Sunday, November 02, 2008
Q+A :: David Banner On What Tuesday Means
Rapper and activist David Banner has been one of the most compelling voices on the politics of the hip-hop generation. He took some time out with us to talk about why he supports Barack Obama and what Tuesday means.

A lot of folks are talking about this election as one of the most important we've had in this generation. How are you feeling about this election?

I definitely think it’s one of the most important elections, if not in our generation, in history. I think people are concentrating too much on the fact that we may potentially have the opportunity to have a black president, but I think as important is that we actually have an opportunity to get new blood in, somebody who wasn't necessarily grown to be the president, somebody who actually is coming up from real people, who in actuality has lived a normal life and has had the struggles that ordinary people have had so in turn can understand the trials and tribulations of regular people.

Do you think that once he gets in he'll be able to take care of the issues that people haven't seen taken care of for the last 4 decades and beyond? Or do you think he's gonna be under pressures from other forces to do the same old same old?

Well, I think those pressures will always be there. It's up to the man to make the decision on what he wants to do. I think what people should also understand is that Obama potentially is coming behind the worst president in history. So that means that he has a lot to clean up also. And I think people should be patient with him and understand that he has to clean up a lot of stuff. Imagine that even if the day he came in, that he ended the war, it still would take a long time months and months if not years to slowly bring the troops back home, phase them out of Iraq. So for me, we just have to understand that he has a lot to clean up. We are in a recession, so before we can make it better, we first have to come out of it.

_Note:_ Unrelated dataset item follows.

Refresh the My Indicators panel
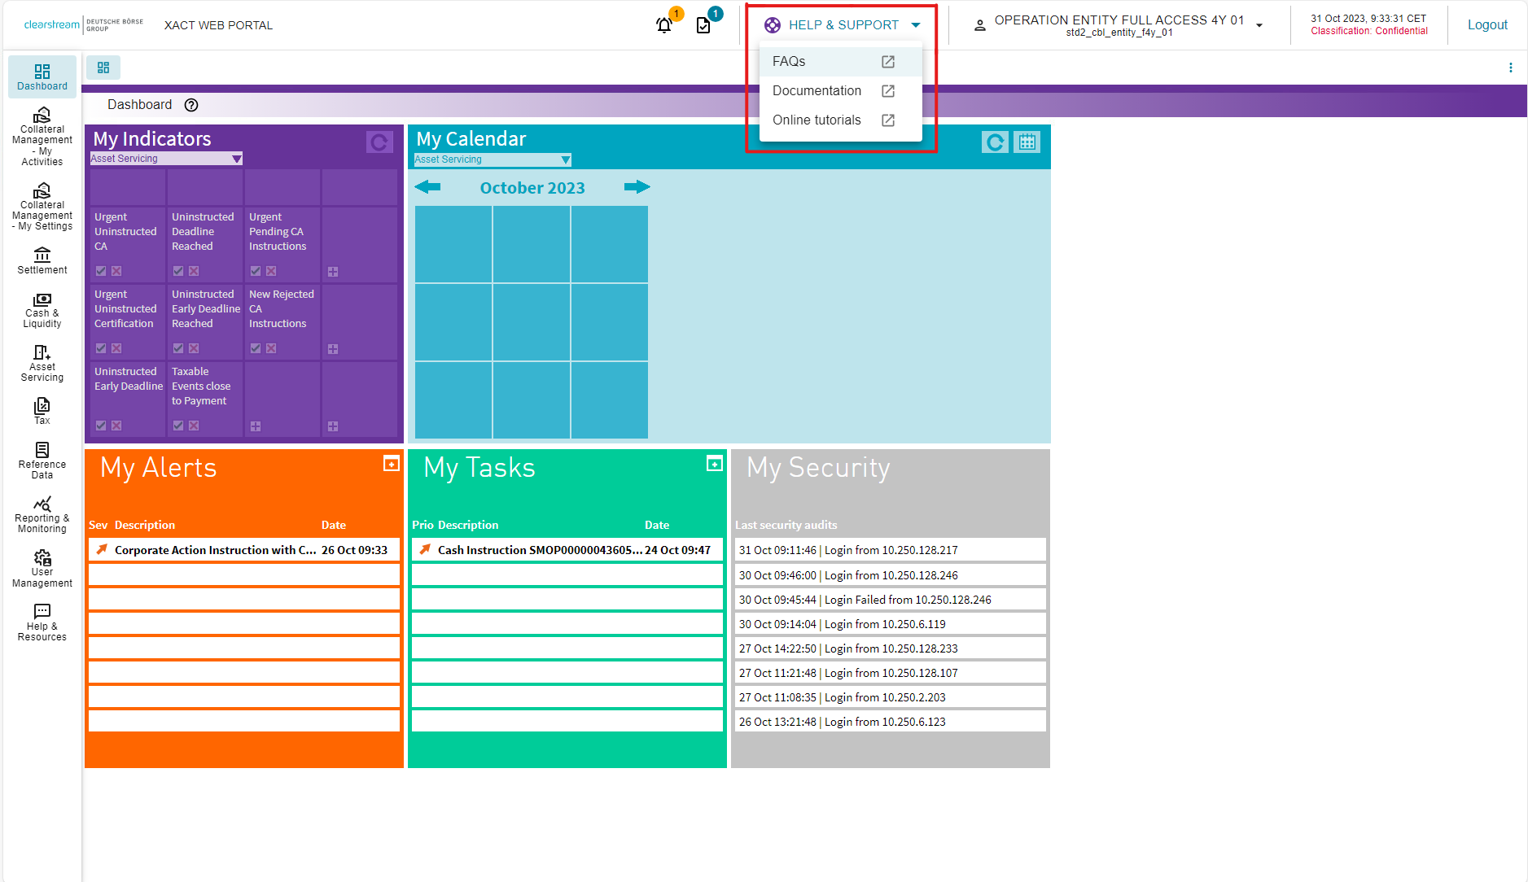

You've done a lot of work around the Gulf Coast, around Mississippi and Louisiana around the folks that have been affected by Bush's policies. A lot of stuff came out around race in the elections this year. Do you think Obama is going to be able to do anything about those issues or is he going to have to dial it back—be kind of a Jackie Robinson? Do you think he'll be able to deal with the issues that were left by Katrina?

Well, this is what I need America to understand. I need America to understand Obama is going to be the president of the United States. Not the president of Latino people. Not the president of white people. Not the president of Black people. So as a leader he has to do what's best for the United States. As a person who has been in a position of power, sometimes you have to make a decision as a leader, you have to tackle problems that's best for the American population as a whole. And that's what I was trying to get a lot of people to understand.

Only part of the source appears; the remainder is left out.